## Your task
For the data below, transcribe the part that opens with the line containing "Select the Categories panel header" and closes with the line containing "Where should I", exactly and with no pictures.

## Source material
▽

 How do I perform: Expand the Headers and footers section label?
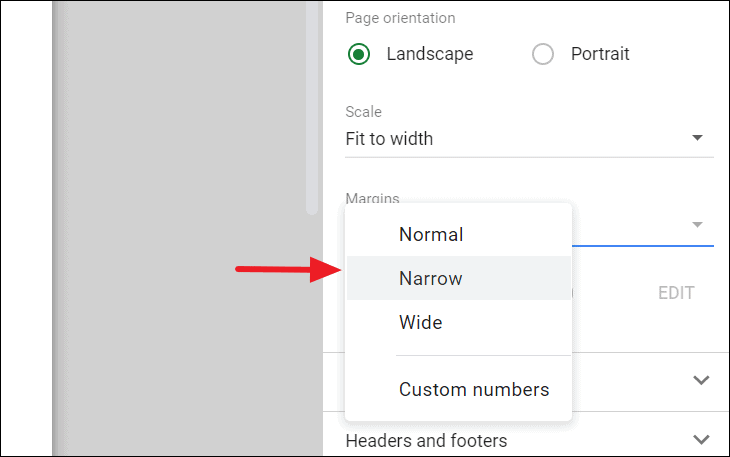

△
▽

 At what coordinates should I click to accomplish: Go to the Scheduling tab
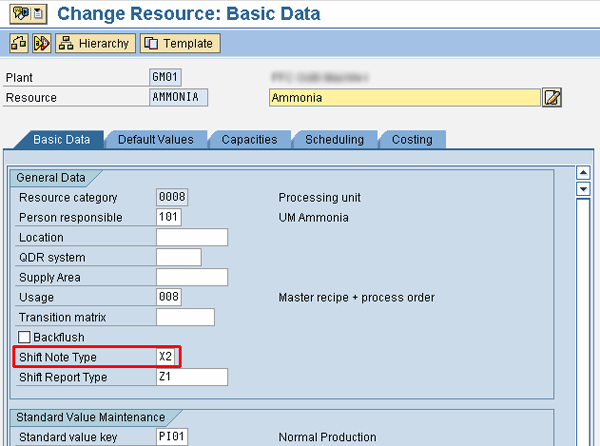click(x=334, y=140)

△
▽

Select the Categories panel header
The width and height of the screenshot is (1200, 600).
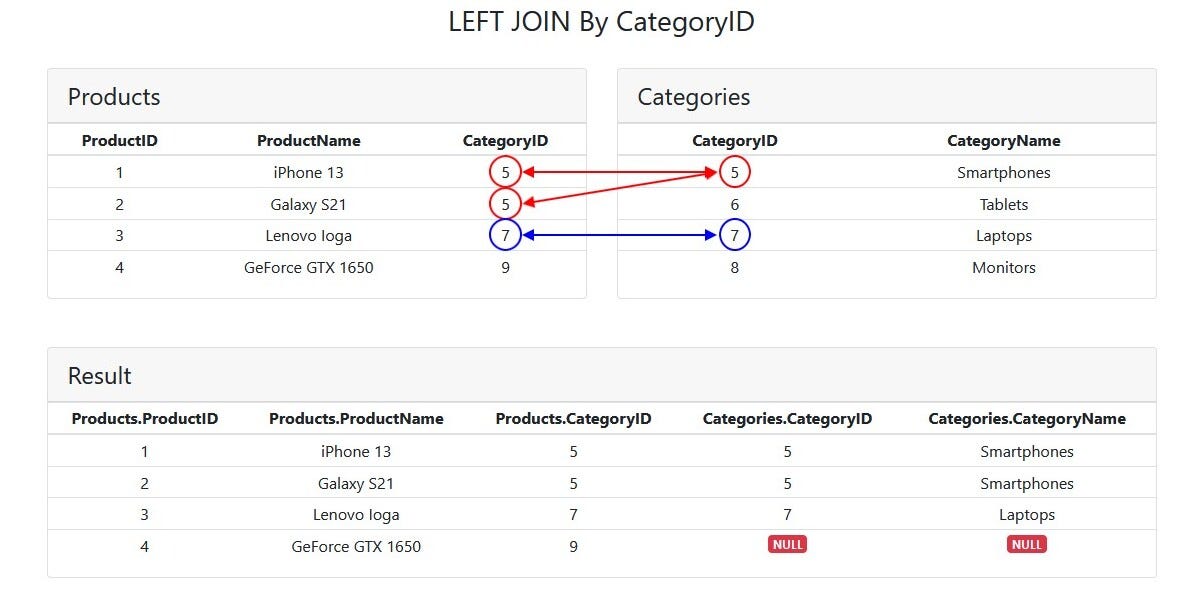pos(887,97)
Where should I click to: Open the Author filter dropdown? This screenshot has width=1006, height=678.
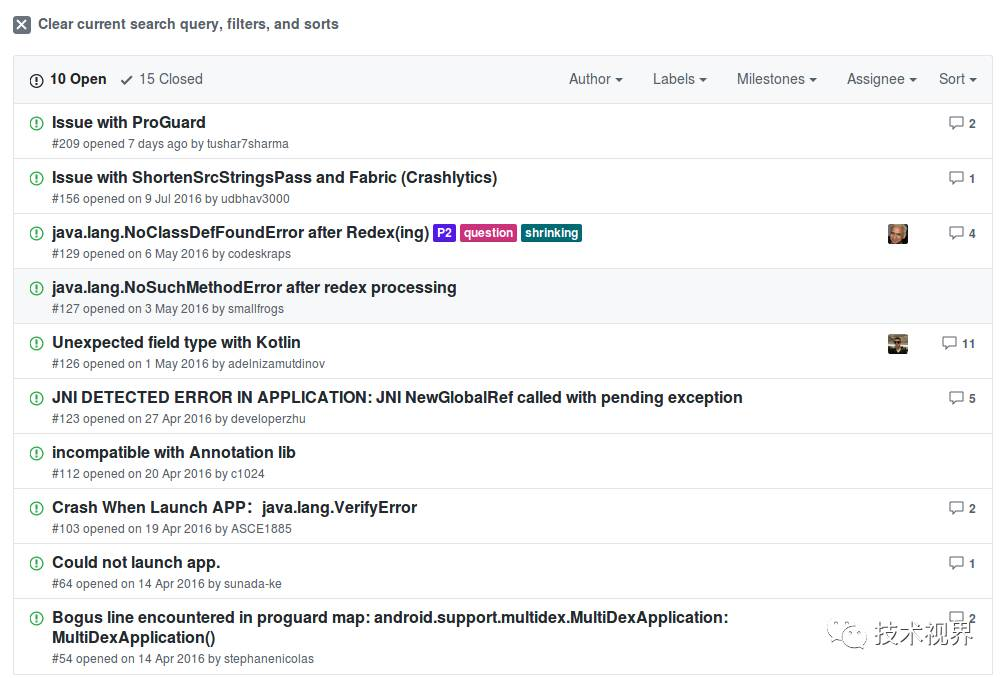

△

## Answer space
Select the Categories panel header
The width and height of the screenshot is (1200, 600).
pos(887,97)
Where should I click to: Open the Author filter dropdown? This screenshot has width=1006, height=678.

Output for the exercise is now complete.